Nel has netted its largest ever electrolyser order, to supply 200MW of stacks for an industrial project belonging to a US-based developer, the Norwegian company has announced.
To put this into perspective, only 256.9MW of electrolysers are currently in operation worldwide, according to analyst Rystad Energy.
The deal marks a significant uptick in firm orders for Nel, shortly after the company’s outgoing CEO Jon André Løkke warned that a lack of green hydrogen final investment decisions was holding back electrolyser manufacturers.
Worth more than €45m ($46m), the order could be expanded to include balance-of-plant equipment for the project, pending an ongoing engineering study.
Production on the stacks will begin in February 2023 at Nel’s 500MW electrolyser factory in Herøya, Norway, continuing until mid-2024.
Nel’s customer for the order remains shrouded in mystery, however. Nel said only that the US-based client has developed the project over several years, and plans to fund it via a combination of private investment and state and local government incentives, which have already been granted.

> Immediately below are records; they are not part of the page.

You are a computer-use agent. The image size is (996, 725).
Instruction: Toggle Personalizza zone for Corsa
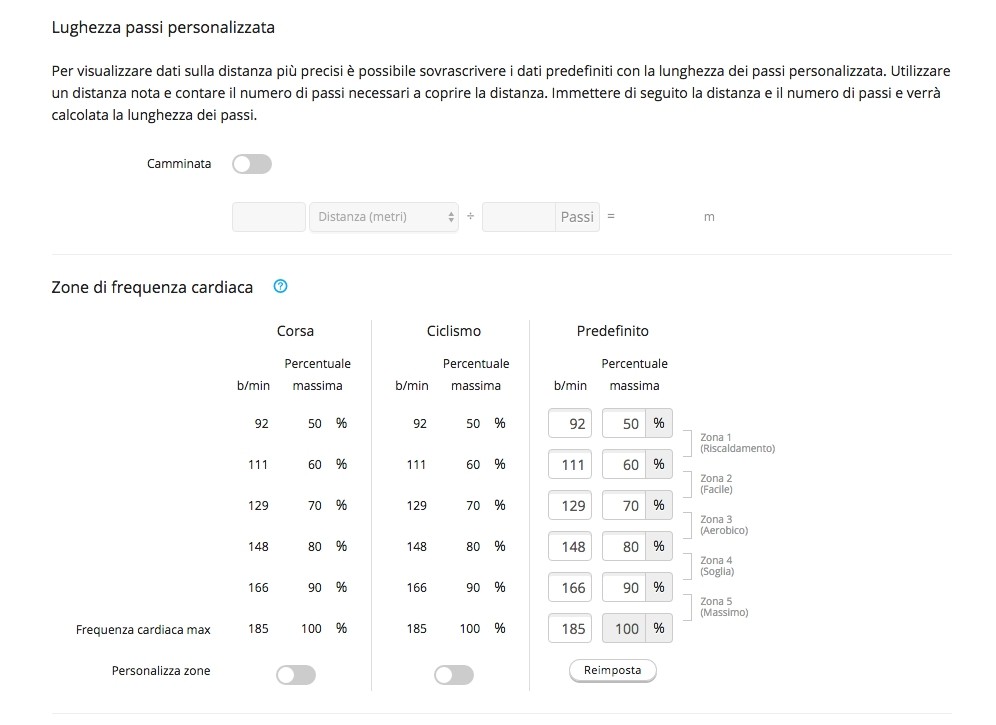pos(295,675)
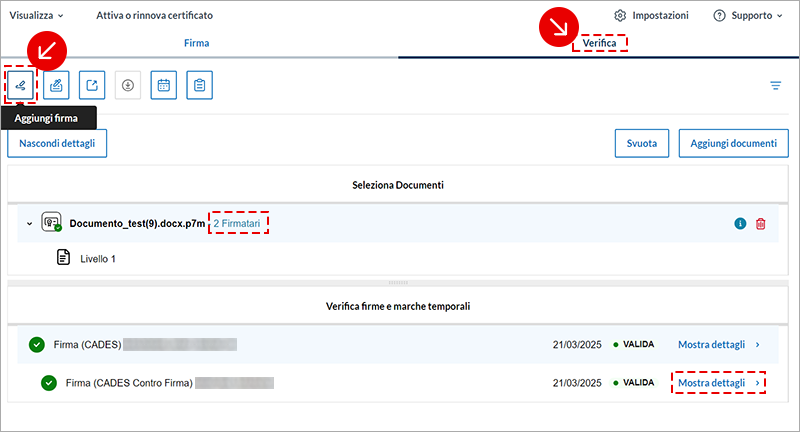
Task: Delete document with red trash icon
Action: click(x=761, y=224)
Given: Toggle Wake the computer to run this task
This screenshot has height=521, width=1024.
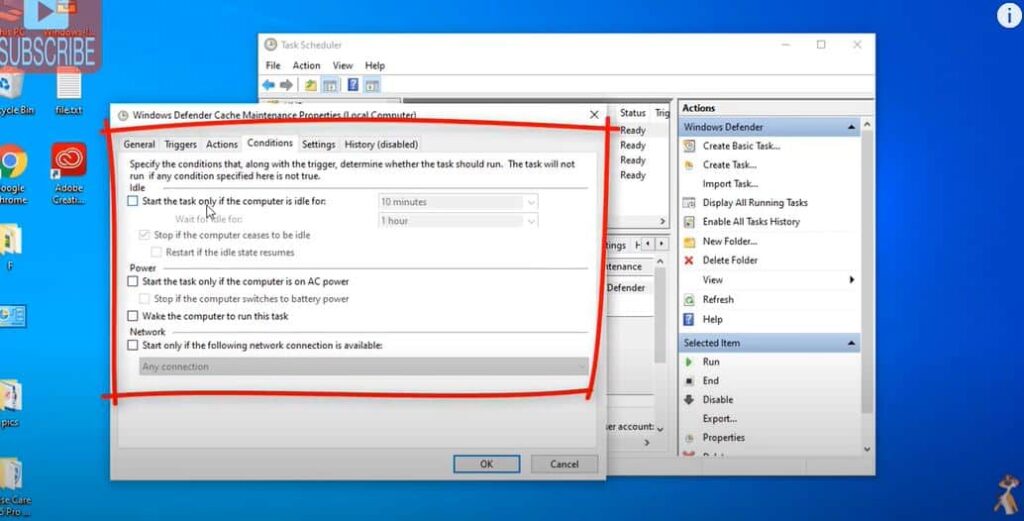Looking at the screenshot, I should tap(133, 316).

The project is underpinned by 20-year off-take commitments from local buyers, as well as a 20-year power purchase agreement (PPA) for electricity supply to the green hydrogen production plant.
Nel has previously expressed reservations about the ability of electrolyser manufacturers to keep up with demand if green hydrogen FIDs start cascading all at once, but the company’s new CEO, Håkon Volldal, appeared relaxed about the scale of this order.
“We are truly excited to announce Nel’s largest purchase order to date,” says Volldal. “This project will showcase Nel’s large-scale delivery and execution capabilities and become a valuable reference for future large-scale contracts.”
Even so, the deal is dwarfed by the largest electrolyser order in the world to date, Plug Power’s 1GW contract to supply H2 Energy Europe with equipment for its project in Denmark.
Nevertheless, US investment bank Jefferies described the Nel deal as “important”.
“It shows the scale of projects once planning and development have been completed; it shows customers can achieve 20-year offtake agreements and PPAs,” the bank said in a note.
“The implied value of €225k/MW is lower than the average value of projects we have seen previously but, given the size of the order and the fact that this looks purely to be for the electrolysers, this is not unreasonable,” wrote equities analyst Will Kirkness.